Aiman Ismail

node_cpu_seconds_total: The Infamous Cardinality Killer

This is a note — quick thoughts, possibly AI-assisted. Not a fully fleshed article.

prometheusmetricscardinalitygrafanaobservability

The Problem

node_cpu_seconds_total is one of the most well-known high-cardinality metrics in Prometheus. Its cardinality is:

nodes × cpu_cores × cpu_modes

The standard CPU modes are: user, system, idle, iowait, nice, irq, softirq, steal — that's 8 modes.

Some concrete examples:

  • 50 nodes × 64 cores × 8 modes = 25,600 series
  • 100 nodes × 64 cores × 8 modes = 51,200 series
  • 100 nodes × 128 cores × 8 modes = 102,400 series
  • 500 nodes × 128 cores × 8 modes = 512,000 series

That's a single metric name generating 100k+ active series on a moderately sized cluster.

Why It Matters

Most Prometheus-compatible backends (Grafana Cloud Mimir, Thanos, Cortex, VictoriaMetrics) charge or resource-plan based on active series count. When one metric accounts for a significant chunk of your total series, it dominates your storage, memory, and potentially your bill.

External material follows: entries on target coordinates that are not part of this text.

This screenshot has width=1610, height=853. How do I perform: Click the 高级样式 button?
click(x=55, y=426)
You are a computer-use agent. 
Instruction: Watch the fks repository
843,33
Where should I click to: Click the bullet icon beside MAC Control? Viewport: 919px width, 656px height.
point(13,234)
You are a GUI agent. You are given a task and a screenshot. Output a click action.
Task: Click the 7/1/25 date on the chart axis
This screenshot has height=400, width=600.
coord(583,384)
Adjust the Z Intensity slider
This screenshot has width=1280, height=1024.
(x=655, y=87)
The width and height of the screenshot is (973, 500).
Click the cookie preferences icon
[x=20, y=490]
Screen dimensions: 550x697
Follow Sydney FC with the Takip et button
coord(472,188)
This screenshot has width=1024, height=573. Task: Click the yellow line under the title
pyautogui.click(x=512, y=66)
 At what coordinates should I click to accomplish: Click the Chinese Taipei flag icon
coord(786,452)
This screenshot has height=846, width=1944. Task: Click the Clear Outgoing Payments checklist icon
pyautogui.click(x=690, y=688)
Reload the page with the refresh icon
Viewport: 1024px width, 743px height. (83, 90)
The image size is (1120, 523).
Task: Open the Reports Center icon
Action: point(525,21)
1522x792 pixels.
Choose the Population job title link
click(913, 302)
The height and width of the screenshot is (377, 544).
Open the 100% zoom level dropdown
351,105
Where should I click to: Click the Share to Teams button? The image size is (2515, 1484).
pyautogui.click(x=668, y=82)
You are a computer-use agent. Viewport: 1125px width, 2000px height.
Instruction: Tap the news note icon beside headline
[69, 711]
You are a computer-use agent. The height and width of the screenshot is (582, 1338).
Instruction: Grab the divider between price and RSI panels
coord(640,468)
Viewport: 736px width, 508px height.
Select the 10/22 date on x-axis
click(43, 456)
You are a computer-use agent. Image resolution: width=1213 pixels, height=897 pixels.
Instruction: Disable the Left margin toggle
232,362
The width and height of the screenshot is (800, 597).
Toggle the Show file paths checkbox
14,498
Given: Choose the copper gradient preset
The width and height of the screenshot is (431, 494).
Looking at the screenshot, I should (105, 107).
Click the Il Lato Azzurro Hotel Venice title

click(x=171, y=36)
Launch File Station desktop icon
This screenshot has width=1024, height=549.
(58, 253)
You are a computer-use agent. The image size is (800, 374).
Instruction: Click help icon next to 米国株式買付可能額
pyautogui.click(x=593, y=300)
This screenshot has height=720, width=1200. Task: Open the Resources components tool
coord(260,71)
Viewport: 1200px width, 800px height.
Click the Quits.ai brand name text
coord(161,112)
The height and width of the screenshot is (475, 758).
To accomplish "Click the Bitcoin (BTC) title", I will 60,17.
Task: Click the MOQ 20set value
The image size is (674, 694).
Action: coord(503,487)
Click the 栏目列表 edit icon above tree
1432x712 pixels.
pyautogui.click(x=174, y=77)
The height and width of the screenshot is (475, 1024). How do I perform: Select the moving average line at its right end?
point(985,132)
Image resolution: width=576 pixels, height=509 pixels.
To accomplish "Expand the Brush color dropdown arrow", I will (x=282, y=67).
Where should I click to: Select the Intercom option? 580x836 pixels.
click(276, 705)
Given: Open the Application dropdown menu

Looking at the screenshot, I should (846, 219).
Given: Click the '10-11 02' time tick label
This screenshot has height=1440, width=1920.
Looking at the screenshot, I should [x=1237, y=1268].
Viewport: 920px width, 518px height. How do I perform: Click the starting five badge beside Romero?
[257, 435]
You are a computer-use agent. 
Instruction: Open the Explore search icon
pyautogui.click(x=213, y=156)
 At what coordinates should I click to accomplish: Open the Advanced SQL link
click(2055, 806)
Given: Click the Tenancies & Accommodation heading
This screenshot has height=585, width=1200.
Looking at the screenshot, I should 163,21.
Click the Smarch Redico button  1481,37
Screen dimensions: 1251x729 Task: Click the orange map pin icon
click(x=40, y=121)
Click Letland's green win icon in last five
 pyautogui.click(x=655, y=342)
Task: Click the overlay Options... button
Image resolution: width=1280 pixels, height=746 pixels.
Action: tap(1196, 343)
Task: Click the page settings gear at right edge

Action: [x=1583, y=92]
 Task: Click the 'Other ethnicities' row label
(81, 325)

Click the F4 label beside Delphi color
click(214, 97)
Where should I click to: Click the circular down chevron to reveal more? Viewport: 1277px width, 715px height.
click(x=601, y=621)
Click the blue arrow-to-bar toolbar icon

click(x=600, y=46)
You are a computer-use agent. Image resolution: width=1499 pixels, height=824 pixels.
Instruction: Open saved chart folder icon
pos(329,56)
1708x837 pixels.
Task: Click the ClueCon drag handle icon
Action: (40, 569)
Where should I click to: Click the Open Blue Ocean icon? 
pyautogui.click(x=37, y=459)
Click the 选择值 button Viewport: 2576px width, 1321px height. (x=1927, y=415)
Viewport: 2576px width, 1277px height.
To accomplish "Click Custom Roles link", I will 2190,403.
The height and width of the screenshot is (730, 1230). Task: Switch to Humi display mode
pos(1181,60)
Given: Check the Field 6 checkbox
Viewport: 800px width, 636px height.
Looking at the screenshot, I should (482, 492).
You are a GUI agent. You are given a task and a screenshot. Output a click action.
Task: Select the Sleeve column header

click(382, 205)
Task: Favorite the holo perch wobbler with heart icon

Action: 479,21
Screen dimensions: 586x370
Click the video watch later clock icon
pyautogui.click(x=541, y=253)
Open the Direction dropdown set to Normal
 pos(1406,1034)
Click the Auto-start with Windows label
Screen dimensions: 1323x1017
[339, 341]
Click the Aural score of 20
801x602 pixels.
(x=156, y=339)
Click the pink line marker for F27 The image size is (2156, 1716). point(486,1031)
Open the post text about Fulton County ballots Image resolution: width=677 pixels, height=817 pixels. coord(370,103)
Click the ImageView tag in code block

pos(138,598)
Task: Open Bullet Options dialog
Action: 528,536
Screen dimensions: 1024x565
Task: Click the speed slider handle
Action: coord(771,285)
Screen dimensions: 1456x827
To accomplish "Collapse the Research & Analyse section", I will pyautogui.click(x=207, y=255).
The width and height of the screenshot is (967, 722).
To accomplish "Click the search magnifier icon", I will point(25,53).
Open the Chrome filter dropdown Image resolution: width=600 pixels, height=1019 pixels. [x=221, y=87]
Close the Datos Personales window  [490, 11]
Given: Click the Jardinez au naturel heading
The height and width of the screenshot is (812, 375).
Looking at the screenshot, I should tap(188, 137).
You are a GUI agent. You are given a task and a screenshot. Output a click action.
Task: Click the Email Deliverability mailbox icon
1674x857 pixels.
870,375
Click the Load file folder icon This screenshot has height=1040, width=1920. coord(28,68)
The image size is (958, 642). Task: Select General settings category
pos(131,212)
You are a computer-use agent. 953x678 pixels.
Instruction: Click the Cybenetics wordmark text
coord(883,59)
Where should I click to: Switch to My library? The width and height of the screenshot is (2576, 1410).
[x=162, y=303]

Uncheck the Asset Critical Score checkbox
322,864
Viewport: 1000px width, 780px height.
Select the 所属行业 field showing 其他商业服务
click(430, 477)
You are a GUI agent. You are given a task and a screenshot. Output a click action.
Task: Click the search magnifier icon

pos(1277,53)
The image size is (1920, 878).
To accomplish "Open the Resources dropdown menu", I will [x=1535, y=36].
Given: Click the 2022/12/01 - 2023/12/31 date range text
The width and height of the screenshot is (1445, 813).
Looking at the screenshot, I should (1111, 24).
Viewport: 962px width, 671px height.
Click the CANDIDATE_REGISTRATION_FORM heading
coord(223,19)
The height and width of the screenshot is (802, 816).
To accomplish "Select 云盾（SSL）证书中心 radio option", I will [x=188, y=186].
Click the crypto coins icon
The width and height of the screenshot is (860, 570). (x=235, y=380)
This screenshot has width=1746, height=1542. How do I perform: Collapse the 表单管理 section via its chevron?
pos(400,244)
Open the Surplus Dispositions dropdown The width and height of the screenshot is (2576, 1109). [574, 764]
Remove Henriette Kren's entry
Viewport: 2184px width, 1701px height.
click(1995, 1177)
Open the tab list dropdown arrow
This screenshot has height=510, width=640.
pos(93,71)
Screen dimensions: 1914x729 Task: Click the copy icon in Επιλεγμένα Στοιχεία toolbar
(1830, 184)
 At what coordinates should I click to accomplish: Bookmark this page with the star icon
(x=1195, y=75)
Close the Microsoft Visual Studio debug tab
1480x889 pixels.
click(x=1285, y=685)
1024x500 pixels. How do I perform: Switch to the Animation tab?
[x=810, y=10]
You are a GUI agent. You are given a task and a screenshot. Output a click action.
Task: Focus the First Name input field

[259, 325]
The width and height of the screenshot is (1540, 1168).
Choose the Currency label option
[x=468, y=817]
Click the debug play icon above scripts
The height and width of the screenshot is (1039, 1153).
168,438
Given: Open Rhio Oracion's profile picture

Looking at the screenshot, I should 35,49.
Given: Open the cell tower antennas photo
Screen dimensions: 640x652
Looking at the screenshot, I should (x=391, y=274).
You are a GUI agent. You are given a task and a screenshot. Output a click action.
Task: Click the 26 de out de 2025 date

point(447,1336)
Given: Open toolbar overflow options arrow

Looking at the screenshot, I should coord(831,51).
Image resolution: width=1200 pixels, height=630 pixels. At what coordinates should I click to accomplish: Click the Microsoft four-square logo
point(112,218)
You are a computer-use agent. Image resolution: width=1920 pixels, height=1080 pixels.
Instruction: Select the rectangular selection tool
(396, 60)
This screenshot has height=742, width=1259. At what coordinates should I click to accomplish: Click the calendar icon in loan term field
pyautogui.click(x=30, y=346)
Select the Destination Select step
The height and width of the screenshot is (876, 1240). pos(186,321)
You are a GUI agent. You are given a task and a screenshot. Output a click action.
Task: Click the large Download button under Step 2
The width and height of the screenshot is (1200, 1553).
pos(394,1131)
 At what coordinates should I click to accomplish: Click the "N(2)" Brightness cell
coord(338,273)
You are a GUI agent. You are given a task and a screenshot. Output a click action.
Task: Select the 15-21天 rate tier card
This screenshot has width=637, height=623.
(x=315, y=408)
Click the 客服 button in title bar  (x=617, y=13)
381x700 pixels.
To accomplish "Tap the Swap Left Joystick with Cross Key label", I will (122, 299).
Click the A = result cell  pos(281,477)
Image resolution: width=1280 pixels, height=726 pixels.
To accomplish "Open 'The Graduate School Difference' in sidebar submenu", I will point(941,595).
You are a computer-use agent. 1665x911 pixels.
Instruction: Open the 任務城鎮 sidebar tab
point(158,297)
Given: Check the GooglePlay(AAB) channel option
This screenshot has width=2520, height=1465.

The Fix: Drop the cpu Label

The cpu label carries the per-core number (cpu0, cpu1, ..., cpu127). Almost no dashboard or alert actually uses per-core breakdown — they all sum by (instance) or avg by (instance) anyway.

Dropping this label collapses all per-core series into one series per node per mode.

Prometheus scrape_configs

scrape_configs:
  - job_name: node-exporter
    metric_relabel_configs:
      - action: labeldrop
        regex: 'cpu'

Grafana Alloy

prometheus.relabel "node_exporter" {
  forward_to = [prometheus.remote_write.default.receiver]

  rule {
    action = "labeldrop"
    regex  = "cpu"
  }
}

Scoping Warning

If you have a shared relabel pipeline that processes metrics from multiple sources (e.g., cAdvisor, DCGM exporter), make sure to scope the labeldrop to only node_exporter metrics. cAdvisor uses a cpu label on container_cpu_* metrics too, and dropping it there would break container-level CPU queries.

Impact

Scenario Before After Reduction
100 nodes × 64 cores × 8 modes 51,200 800 98.4%
100 nodes × 128 cores × 8 modes 102,400 800 99.2%

After dropping the cpu label, the formula becomes nodes × cpu_modes — so 100 nodes × 8 modes = 800 series.

Dashboard Query Update

The common CPU utilization query needs updating since it relied on the cpu label to count cores.

Before (relies on cpu label to count cores):

sum by (instance) (irate(node_cpu_seconds_total{mode!="idle"}[$__rate_interval]))
/ scalar(count(count(node_cpu_seconds_total) by (cpu)))

After (works without cpu label):

1 - (
  sum by (instance) (irate(node_cpu_seconds_total{mode="idle"}[$__rate_interval]))
  /
  sum by (instance) (irate(node_cpu_seconds_total[$__rate_interval]))
)

The new query calculates CPU utilization as 1 - idle_ratio, which works regardless of whether the cpu label exists. You can safely update dashboards before rolling out the labeldrop.

Bonus: Drop Unused CPU Modes

Most dashboards and alerts only care about user, system, idle, and maybe iowait. You can drop rarely-queried modes (steal, nice, softirq, irq) for another ~50% reduction on top of the label drop.

metric_relabel_configs:
  - source_labels: [__name__, mode]
    regex: 'node_cpu_seconds_total;(steal|nice|softirq|irq)'
    action: drop

This takes your 800 series (from the earlier example) down to ~400.